O Parlamento Europeu está pedindo a proibição do uso de tecnologia de reconhecimento facial pela polícia em locais públicos, em bancos de dados privados de reconhecimento facial e no policiamento preditivo.
Mas, o Brasil parece estar nadando contra a maré. O Metrô de São Paulo não é a única entidade pública a recorrer ao reconhecimento facial. Em todo o país, os governos estaduais estão implementando a tecnologia em vários setores. Segundo o Instituto Igarapé, um think tank brasileiro independente, em 2019, havia 47 casos de implementação de reconhecimento facial em 15 estados.
Isso é especialmente problemático em um país onde 56,1% da população se autodeclara negra. Fica evidente na Bahia, onde o governo de esquerda de Rui Costa, político do Partido dos Trabalhadores, está transformando o estado em um “laboratório de reconhecimento facial”, conforme noticiado pelo The Intercept Brasil.
Apesar de haver poucas evidências de que tal sistema seja eficaz para fins de segurança pública, em julho de 2021, o governo da Bahia decidiu expandir o programa testando um novo sistema na capital do estado, Salvador.
Avaliado em R$ 18 milhões, o novo sistema é fornecido pela empresa espanhola Iecisa em parcecria com a Huawei. Câmeras espalhadas pela cidade coletarão identificações de rostos e os arquivarão em um sistema, agrupando imagens da mesma pessoa. O sistema, de acordo com o Intercept, também utiliza inteligência artificial para cruzar as imagens coletadas com rostos de pessoas procuradas que estão no banco de dados da Secretaria de Estado dos Negócios da Segurança Pública.
De acordo com agentes da sociedade civil, o Brasil ainda não dispõe de um marco legal que estabeleça limites e parâmetros para o uso de tecnologias de reconhecimento facial.
“O que existe hoje é a ausência de uma regulamentação ou diretriz de abrangência geral, resultando na autorização implícita do uso de sistemas de reconhecimento facial”, relatou a Igarapé num relatório em 2020.
Na comunidade internacional, já existe uma compreensão mais consolidada dessa questão, o que serviu de argumentos no processo. A Comissão das Nações Unidas para os Direitos Humanos, por exemplo, admite que ferramentas de reconhecimento facial podem ser usadas para “perpetuar e amplificar a discriminação”, principalmente contra mulheres e pessoas de cor.
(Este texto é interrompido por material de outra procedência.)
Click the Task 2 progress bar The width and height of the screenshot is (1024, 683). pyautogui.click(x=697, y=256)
O fato de que o Brasil não possui um marco legal consolidado, entretanto, não é pretexto para abusos e violações. Os grupos da sociedade civil que ajuizaram a ação contra o Metrô de São Paulo argumentam que os dados coletados nas estações de metrô e trens estão sendo comercializados de maneira ilegal.
A hipótese tem fundamento: em 2021, a ViaQuatro, empresa privada que administra uma das linhas privatizadas do Metrô de São Paulo, foi condenada pelo Tribunal de Justiça de São Paulo por usar reconhecimento facial sem autorização.
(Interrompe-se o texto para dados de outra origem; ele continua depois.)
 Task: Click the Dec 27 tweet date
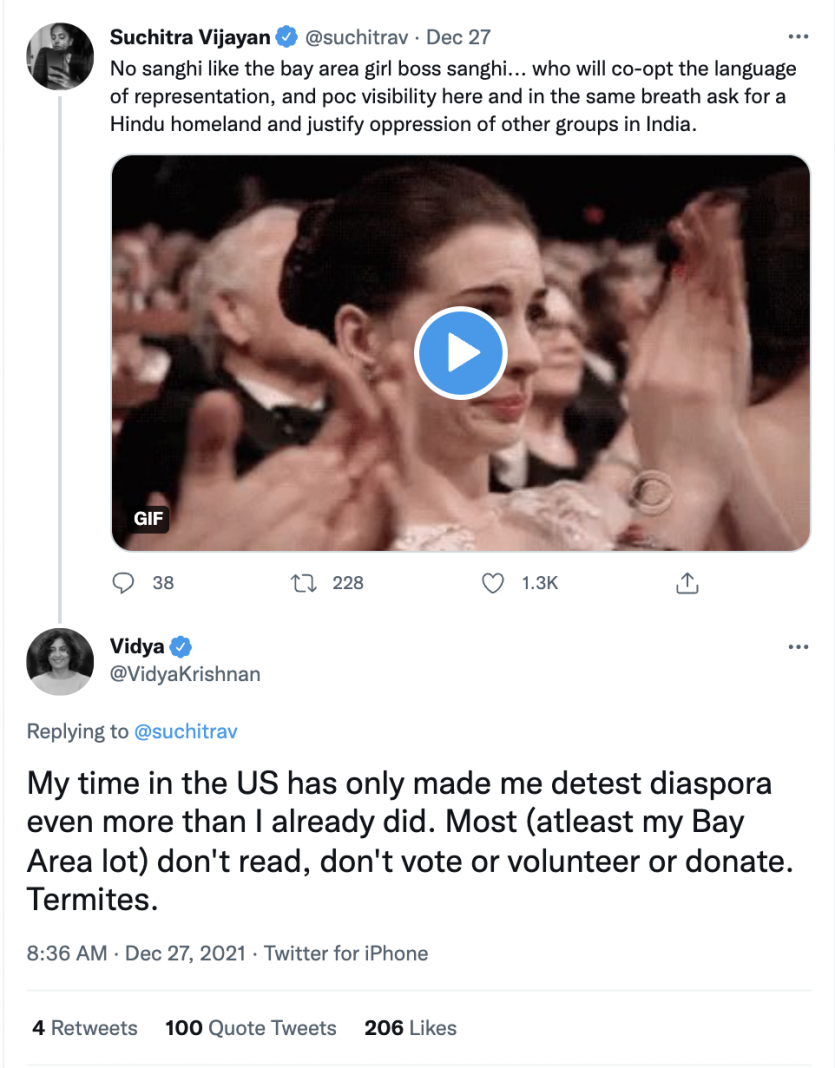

Na ocasião, a juíza declarou não ter dúvidas de que as imagens de passageiros estavam sendo coletadas sem consentimento para fins comerciais, beneficiando a empresa e as outras terceirizadas envolvidas.
“Estamos importando tecnologia de uma forma bastante inconsciente, apenas reproduzindo o que está em prática. E ainda assim uma reprodução imperfeita, considerando que a maioria destes países tem abandonado tais tecnologias. Entretanto, estes países precisam vender as tecnologias, que são extremamente onerosas, e assim se aproveitam de países com os altos índices de desigualdade”, explicou Carvalho.
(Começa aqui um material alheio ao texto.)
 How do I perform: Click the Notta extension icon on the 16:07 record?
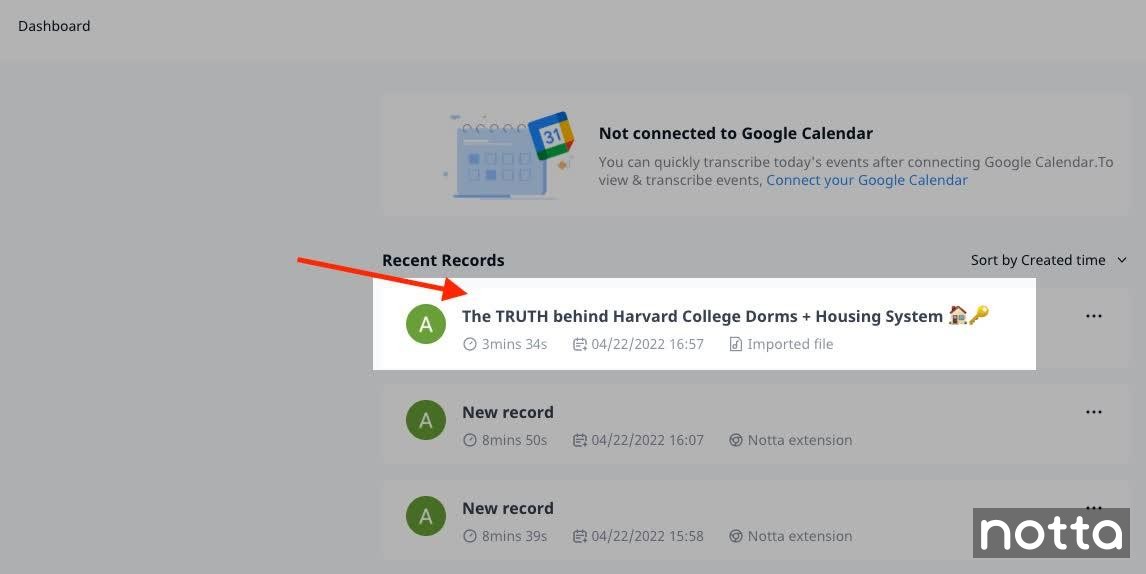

O Brasil opera sob uma lógica de encarceramento em massa, de criminalização, sendo incapaz de utilizar o direito penal com parcimônia para conflitos que realmente o exigem, acrescenta.
“Nós usamos como um primeiro recurso, e não como último. Então, é mais permissivo que mecanismos como esses, que violam direitos, encontrem espaço para florescer dentro de nosso país.”